Menurut Sagala, kejadian serupa telah beberapa kali terjadi sebelumnya dan menandakan pentingnya kepatuhan terhadap regulasi imigrasi, baik bagi PMI maupun perusahaan yang mempekerjakan mereka.
Setibanya di Tanjungpinang, para PMI ini langsung diarahkan ke Rumah Perlindungan Trauma Center (RPTC) untuk menjalani pendataan dan mendapatkan layanan dasar, seperti makanan, pemeriksaan kesehatan, serta konseling bagi yang membutuhkan.
Sagala menjelaskan, “Di RPTC, mereka akan menjalani proses pendataan yang mencakup identitas dan asal daerah.
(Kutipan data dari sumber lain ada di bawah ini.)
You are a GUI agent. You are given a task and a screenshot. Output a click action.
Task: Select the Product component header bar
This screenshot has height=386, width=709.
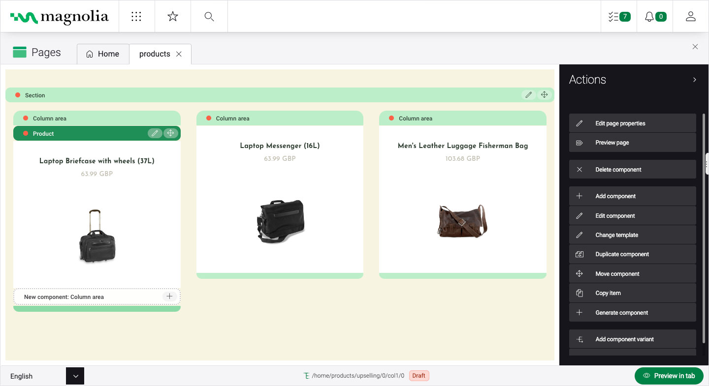(89, 134)
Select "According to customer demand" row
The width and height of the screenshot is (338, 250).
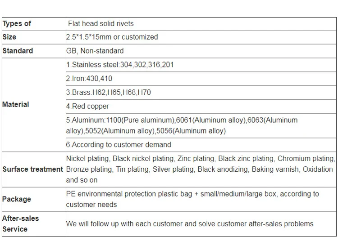(119, 145)
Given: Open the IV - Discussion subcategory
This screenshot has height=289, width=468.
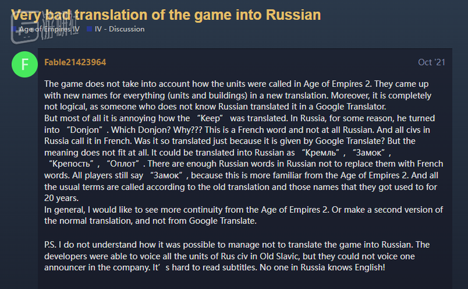Looking at the screenshot, I should tap(119, 29).
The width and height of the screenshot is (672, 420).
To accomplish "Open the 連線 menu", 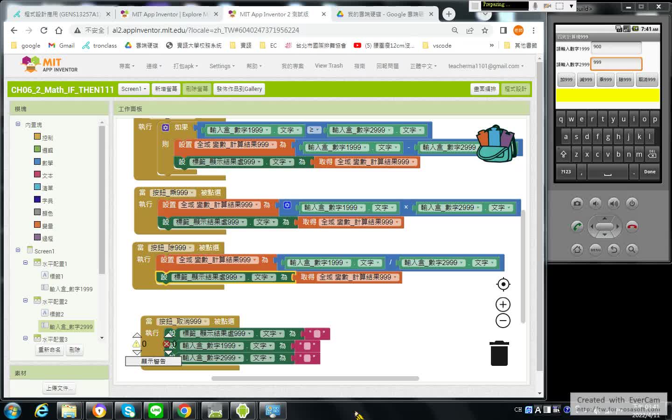I will [x=154, y=66].
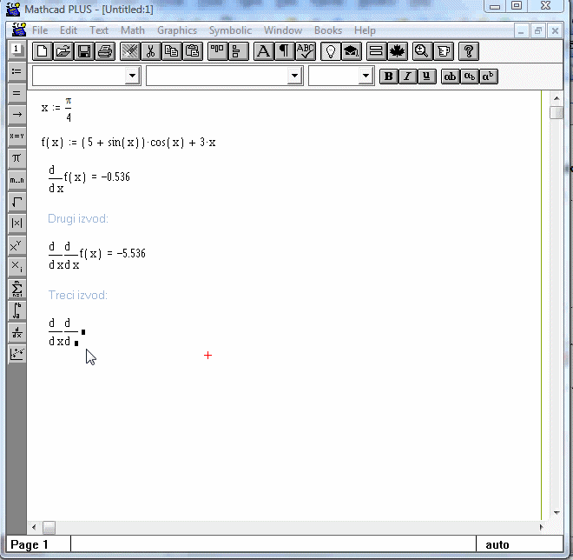Insert derivative operator from math palette
The height and width of the screenshot is (560, 573).
pos(16,332)
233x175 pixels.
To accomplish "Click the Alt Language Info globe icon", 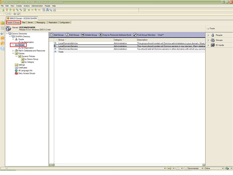I will 16,70.
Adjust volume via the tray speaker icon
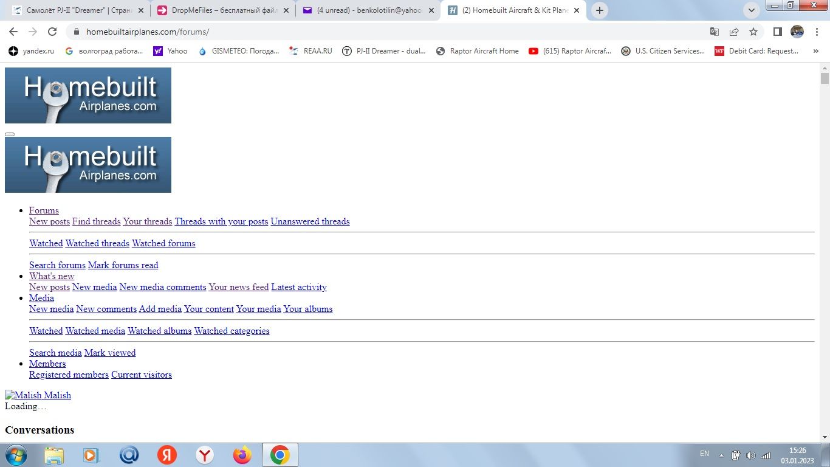This screenshot has width=830, height=467. (750, 455)

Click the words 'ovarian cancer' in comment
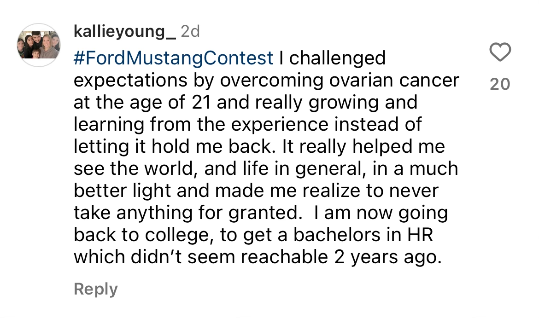coord(394,81)
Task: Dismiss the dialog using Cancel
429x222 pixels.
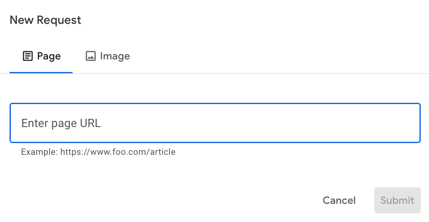Action: [339, 200]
Setelah itu, BP3MI akan mengkoordinasikan pemulangan mereka ke daerah asal masing-masing.”
Kasus deportasi seperti ini menggarisbawahi tantangan yang dihadapi oleh pekerja migran Indonesia, khususnya mereka yang berangkat secara informal tanpa izin kerja yang sah.
Tanpa kelengkapan dokumen, para pekerja migran rentan mengalami tindakan hukum dari otoritas setempat.
BP3MI berharap bahwa ke depan, calon PMI yang ingin bekerja di luar negeri agar lebih memperhatikan legalitas dan kelengkapan dokumen sebelum berangkat, demi menghindari kasus serupa di masa mendatang.(ca)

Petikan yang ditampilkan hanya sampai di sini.